▶ **Prompt**: From the entries below, gather each line containing the word "computer".

▶ **Supplied material**:

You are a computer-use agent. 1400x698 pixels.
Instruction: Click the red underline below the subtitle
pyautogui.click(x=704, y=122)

==

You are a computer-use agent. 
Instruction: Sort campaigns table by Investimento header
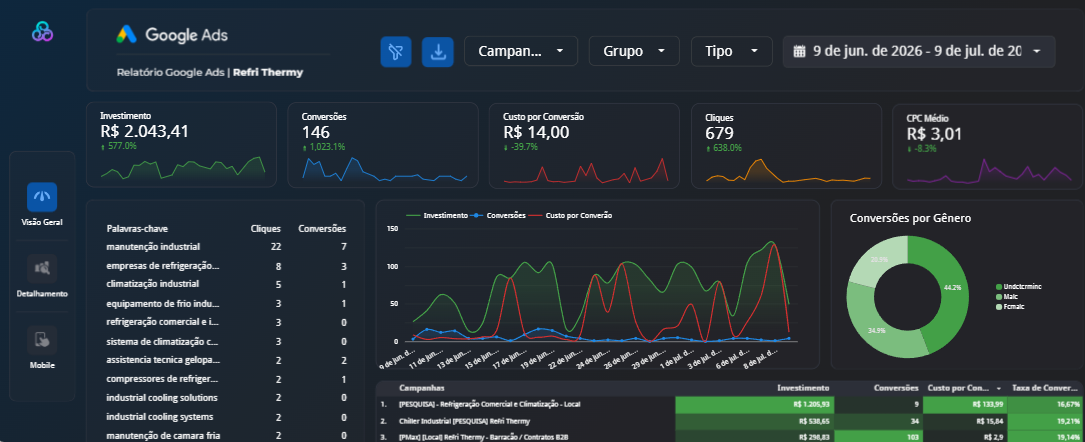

▶ **Output of the task**:
You are a computer-use agent. 1400x698 pixels.
You are a computer-use agent. 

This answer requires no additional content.